• **EXTRACT**
4 Strategies to Manage a Narcissistic Partner

How to cope—and when to leave.

Key points

  • Managing your narcissistic partner is an active process.
  • Being clear about who you are, having a voice, knowing your limits, and setting boundaries can help you manage a narcissistic partner.
  • If you are being emotionally abused it is time to strongly consider moving on.

The DSM describes narcissistic personality disorder (NPD), as a mental condition in which people have an inflated sense of their own importance, a deep need for excessive attention and admiration, troubled relationships, and a lack of empathy for others. Keep in mind, too, that many people can exhibit some narcissistic characteristics without having full-blown NPD. These might include:

  • Having an inflated sense of self
  • Needing constant praise
  • Taking advantage of others
  • Not recognizing or caring about the needs of others

People with NPD or narcissistic tendencies are often very sensitive to criticism. They have "fragile, high self-esteem." This means they are highly dependent on external validation and self-deception or fantasies of success, power, and beauty.

Rosa, a relationship coaching client of mine, is in a challenging relationship with her narcissistic boyfriend, Duane. Below is an example of how rough it often gets for Rosa.

• **DATASET EXCERPT**
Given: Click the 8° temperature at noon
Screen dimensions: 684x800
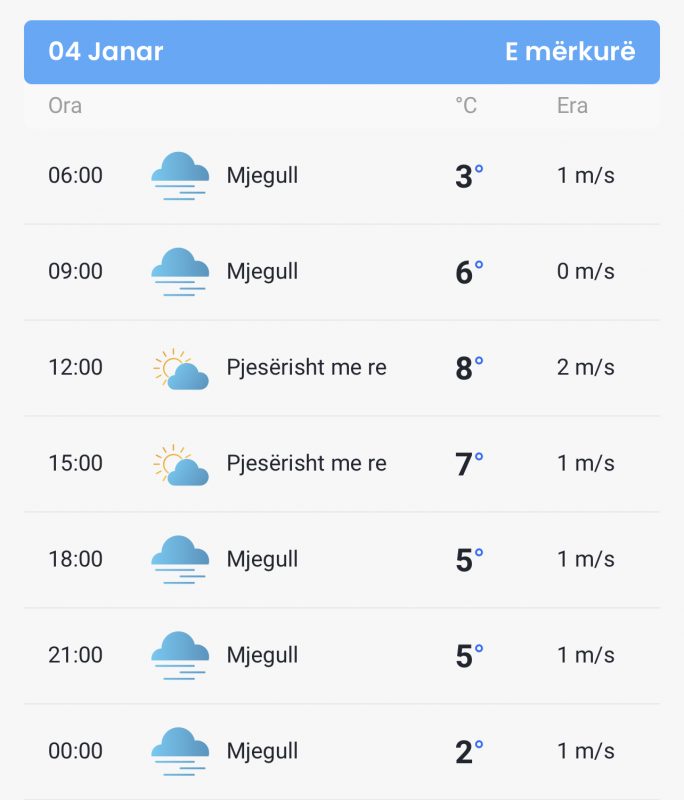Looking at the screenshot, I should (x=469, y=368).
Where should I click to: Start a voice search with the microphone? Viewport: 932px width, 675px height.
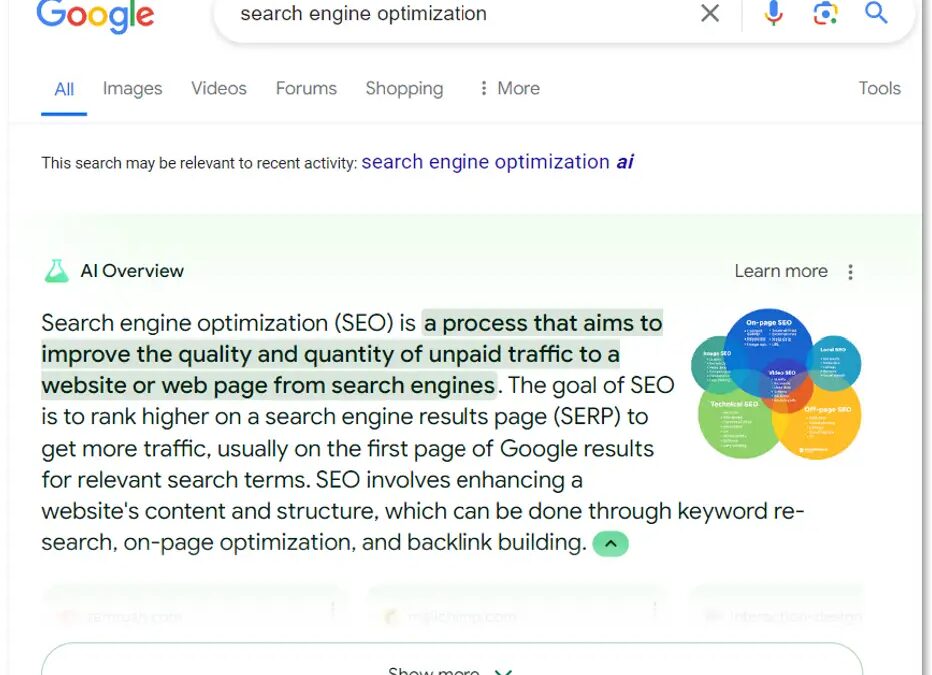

• **WHAT TO PRODUCE**
Return the passage from the article on managing a narcissistic partner word for word, beginning at "How to cope—and" and stopping after "consider moving on.".

• **TASK RESPONSE**
How to cope—and when to leave.

Key points

  • Managing your narcissistic partner is an active process.
  • Being clear about who you are, having a voice, knowing your limits, and setting boundaries can help you manage a narcissistic partner.
  • If you are being emotionally abused it is time to strongly consider moving on.